CO2-assisted formation of grain boundaries for efficient CO–CO coupling on a derived Cu catalyst

• Published in: National Science Open Vol. 2; no. 2
• Main Authors: Zhuang-Zhuang Niu, Li-Ping, Chi, Zhi-Zheng, Wu, Peng-Peng, Yang, Ming-Hui, Fan, Min-Rui Gao
• Format: Journal Article
• Language: English
• Published: Beijing EDP Sciences 01.03.2023; Science Press
• Subjects: defective sites; electrochemical CO2 reduction; Electrodes; Electrolytes; Energy; Grain boundaries; Morphology; multicarbon products; Nitrates; perovskite oxide; Scanning electron microscopy; Spectrum analysis; structural evolution; Transmission electron microscopy
• ISSN: 2097-1168; 2097-1400
• DOI: 10.1360/nso/20220044

The electrochemical CO2 reduction reaction (CO2RR) on Cu catalyst holds great promise for converting CO2 into valuable multicarbon (C2+) compounds, but still suffers poor selectivity due to the sluggish kinetics of forming carbon–carbon (C–C) bonds. Here we reported a perovskite oxide-derived Cu catalyst with abundant grain boundaries for efficient C–C coupling. These grain boundaries are readily created from the structural reconstruction induced by CO2-assisted La leaching. Using this defective catalyst, we achieved a maximum C2+ Faradaic efficiency of 80.3% with partial current density over 400 mA cm−2 in neutral electrolyte in a flow-cell electrolyzer.
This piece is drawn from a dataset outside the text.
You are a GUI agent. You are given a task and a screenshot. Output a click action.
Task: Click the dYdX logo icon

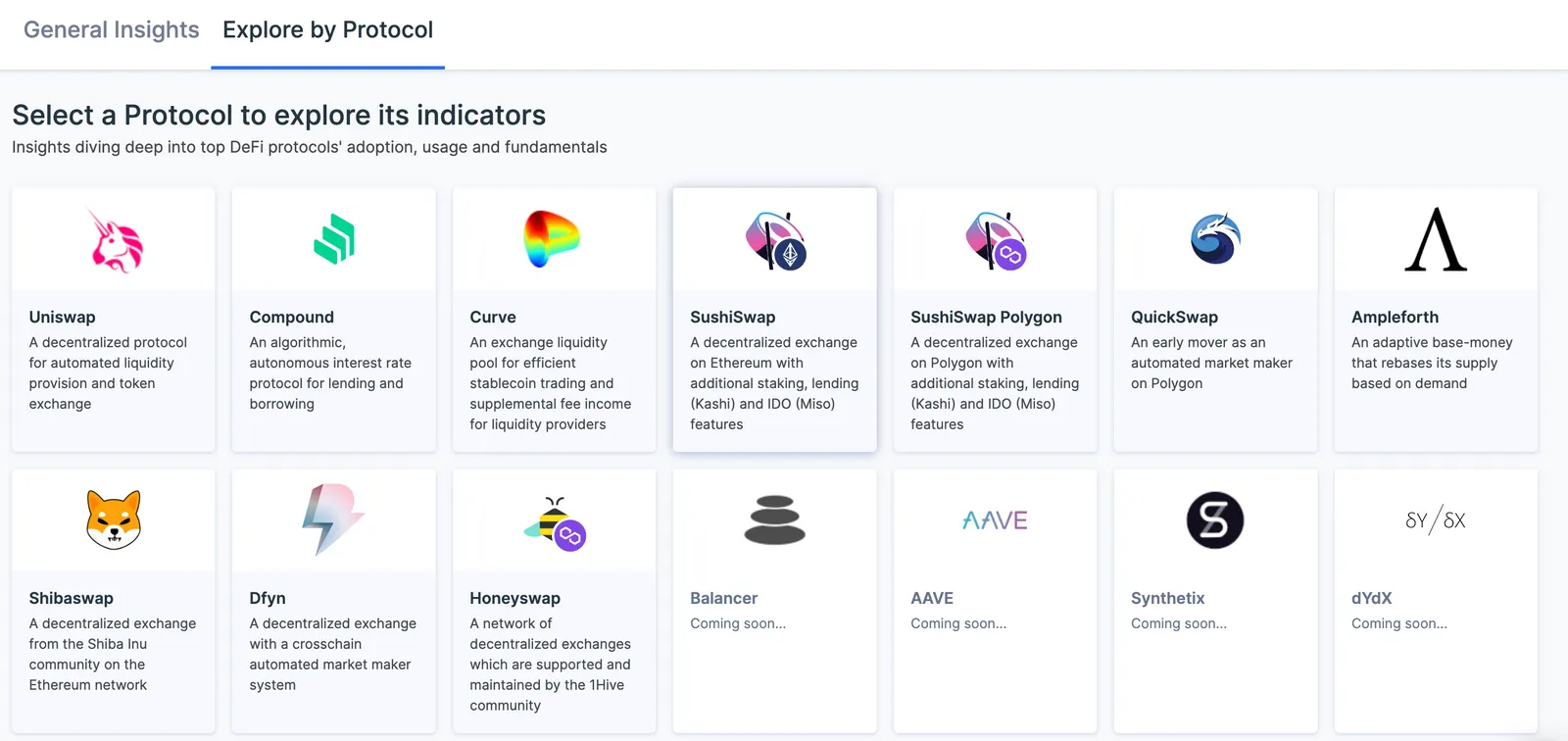pyautogui.click(x=1436, y=520)
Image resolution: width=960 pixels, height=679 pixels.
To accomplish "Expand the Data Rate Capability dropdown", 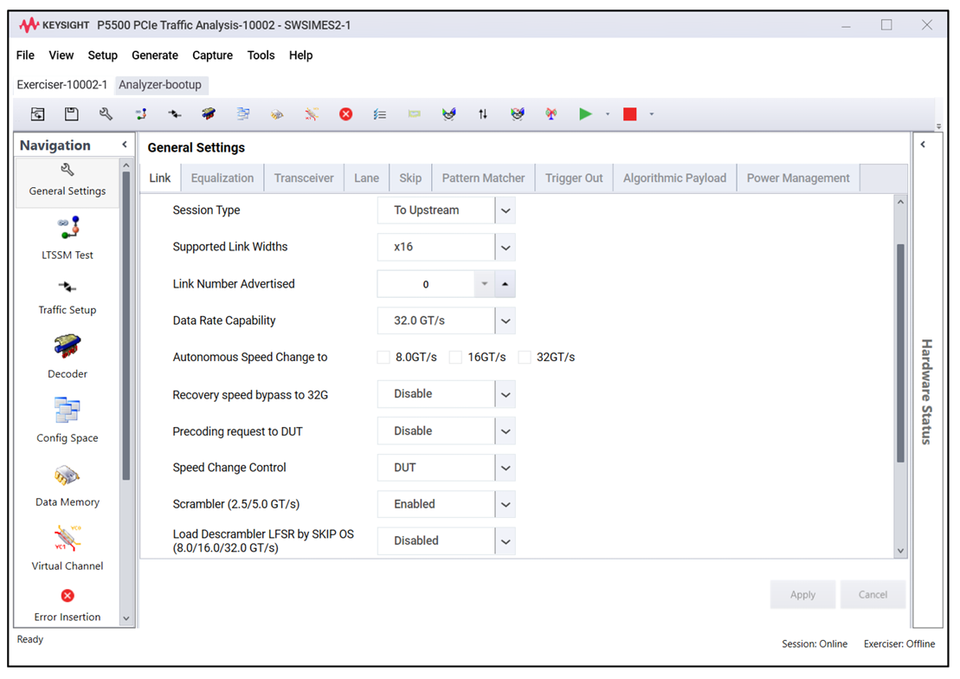I will point(505,321).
By combining the structural and spectroscopic investigations, we uncovered that the in-situ generated defective sites trapped by grain boundaries enable favorable CO adsorption and thus promote C–C coupling kinetics for C2+ products formation. This work showcases the great potential of perovskite materials for efficient production of valuable multicarbon compounds via CO2RR electrochemistry.